Monday, April 15, 2013

Ben Franklin is a world traveler

America's #1 Export is US $100 dollar bills. No joke.

The US trade deficit is not operating in the way that trade deficits normally operate. Normally, countries import and export physical goods and/or services. The US is importing goods and exporting paper money. If a country has a trade deficit, then that means they have bought goods now in exchange for selling goods later. If a country has a trade surplus, then that means they are holding foreign reserve currencies ready to spend the money in the future for goods from that country. The exception is the US dollar..

In other words, because the US dollar is also the world's sole reserve currency it does not act like normally currencies do.
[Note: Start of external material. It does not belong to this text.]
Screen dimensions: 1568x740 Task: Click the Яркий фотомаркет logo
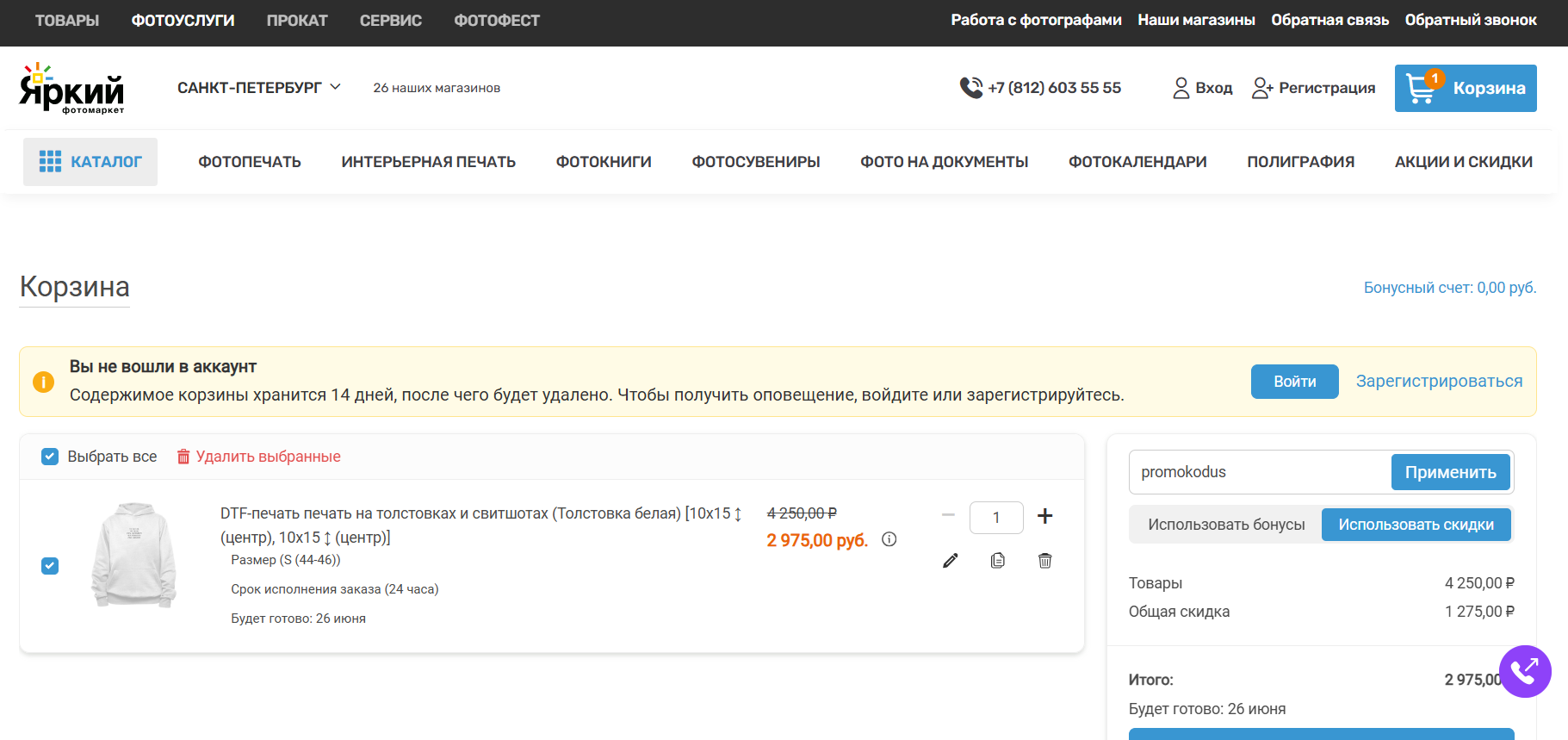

It has many distortions that even the best monetary economists would find strange. Citizens of countries all over the world buy up US dollars bills not because they plan on making investments in the United States, but because they do not trust the stability of their own banking/monetary system. It is a hedge against instability - much like some Americans hoard gold.

They know that a dollar is a dollar because the currency is relatively stable. They have no such guarantees on the Russian Ruble or the European Euro. So they stuff their mattresses full of US Dollars as a rainy day contingency. They might even go as far as using it as a de-facto currency instead of their own.
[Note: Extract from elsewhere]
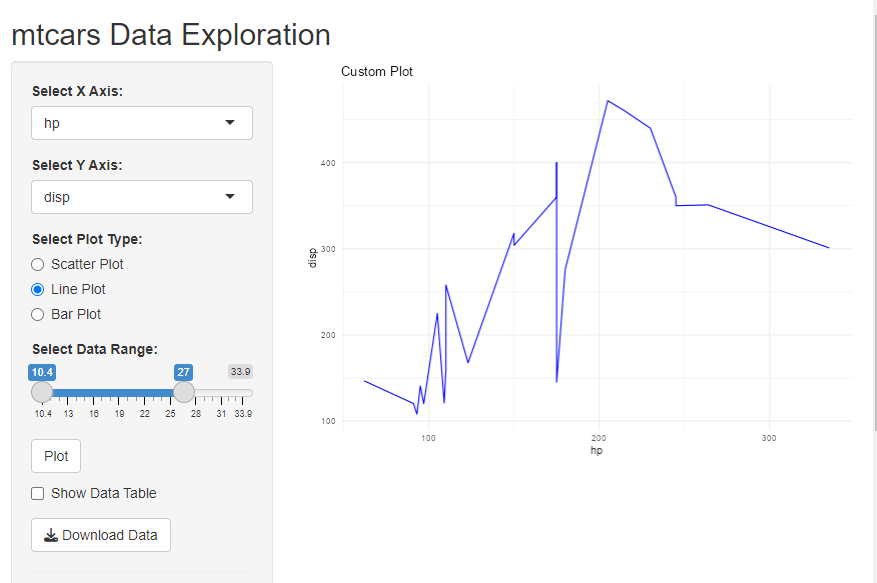Click the upper slider handle at 27
The width and height of the screenshot is (877, 583).
point(184,392)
Example: If Greece (or Cyprus or Slovenia) move off of the Euro to return to a national currency that they have stronger control over, then there will be significant ramifications for the stability of the Eurozone. The Euro, if it does not come apart completely, will lose a lot of value. A dollar will still be a dollar. They are holding onto US dollars as Americans hold onto gold, but with much better reason.

Large denominations of currency make storing and holding value much easier (less paper). The $100 bill is the largest paper denomination of US currency. 65 percent of US $100 dollar bills are circulating outside the United States, causing monetary policy to be less effective and inflation to be lower. 

We live in strange times.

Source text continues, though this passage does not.